* Task description *
Below are some entries. Copy each line in them that holds "computer".

(Saved entries)
● ● ● ●
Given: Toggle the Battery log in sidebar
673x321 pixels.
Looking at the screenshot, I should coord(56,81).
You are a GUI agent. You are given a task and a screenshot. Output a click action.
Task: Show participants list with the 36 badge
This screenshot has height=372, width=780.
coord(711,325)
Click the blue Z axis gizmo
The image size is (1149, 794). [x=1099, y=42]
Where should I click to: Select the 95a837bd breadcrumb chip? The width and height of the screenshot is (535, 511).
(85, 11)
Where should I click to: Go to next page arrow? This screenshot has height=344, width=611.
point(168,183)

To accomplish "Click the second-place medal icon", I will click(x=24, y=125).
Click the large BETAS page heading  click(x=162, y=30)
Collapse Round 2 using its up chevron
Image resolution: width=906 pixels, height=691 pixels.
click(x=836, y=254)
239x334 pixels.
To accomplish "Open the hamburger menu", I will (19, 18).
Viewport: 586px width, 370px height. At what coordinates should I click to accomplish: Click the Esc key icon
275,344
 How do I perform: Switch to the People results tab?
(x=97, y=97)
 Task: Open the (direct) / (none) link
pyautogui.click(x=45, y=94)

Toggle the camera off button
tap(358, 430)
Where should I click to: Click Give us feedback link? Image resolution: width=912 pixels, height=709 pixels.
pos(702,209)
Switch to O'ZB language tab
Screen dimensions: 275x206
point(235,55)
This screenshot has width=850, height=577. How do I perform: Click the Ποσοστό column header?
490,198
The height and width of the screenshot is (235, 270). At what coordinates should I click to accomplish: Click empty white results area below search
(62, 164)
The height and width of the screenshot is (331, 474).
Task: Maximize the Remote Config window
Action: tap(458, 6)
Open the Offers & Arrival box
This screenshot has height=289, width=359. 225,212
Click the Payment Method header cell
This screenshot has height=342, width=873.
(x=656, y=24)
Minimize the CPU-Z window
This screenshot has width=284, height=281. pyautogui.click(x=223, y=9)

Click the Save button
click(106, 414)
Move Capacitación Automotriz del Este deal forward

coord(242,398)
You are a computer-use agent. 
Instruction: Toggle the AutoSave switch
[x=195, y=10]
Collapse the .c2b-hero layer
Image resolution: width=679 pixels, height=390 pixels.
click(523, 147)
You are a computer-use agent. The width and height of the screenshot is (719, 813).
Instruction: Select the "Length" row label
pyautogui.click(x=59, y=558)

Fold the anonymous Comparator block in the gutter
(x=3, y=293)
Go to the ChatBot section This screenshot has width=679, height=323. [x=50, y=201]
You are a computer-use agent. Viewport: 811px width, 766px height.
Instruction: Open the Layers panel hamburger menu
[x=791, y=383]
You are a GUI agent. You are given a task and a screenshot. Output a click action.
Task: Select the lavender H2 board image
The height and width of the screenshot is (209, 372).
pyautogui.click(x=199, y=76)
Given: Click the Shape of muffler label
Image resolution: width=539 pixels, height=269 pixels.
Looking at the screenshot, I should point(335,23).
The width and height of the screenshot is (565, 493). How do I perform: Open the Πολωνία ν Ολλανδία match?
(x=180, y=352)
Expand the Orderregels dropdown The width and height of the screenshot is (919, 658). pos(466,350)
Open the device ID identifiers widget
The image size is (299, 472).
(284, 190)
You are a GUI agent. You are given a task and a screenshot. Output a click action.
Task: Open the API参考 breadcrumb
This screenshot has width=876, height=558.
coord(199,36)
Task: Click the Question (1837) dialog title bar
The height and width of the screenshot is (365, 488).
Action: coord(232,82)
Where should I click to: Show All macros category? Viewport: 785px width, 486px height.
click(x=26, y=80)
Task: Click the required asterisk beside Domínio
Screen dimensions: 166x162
● ● ● ●
* Solution to the exercise *
You are a computer-use agent. 
You are a computer-use agent. The width and height of the screenshot is (719, 813).
You are a computer-use agent. Viewport: 811px width, 766px height.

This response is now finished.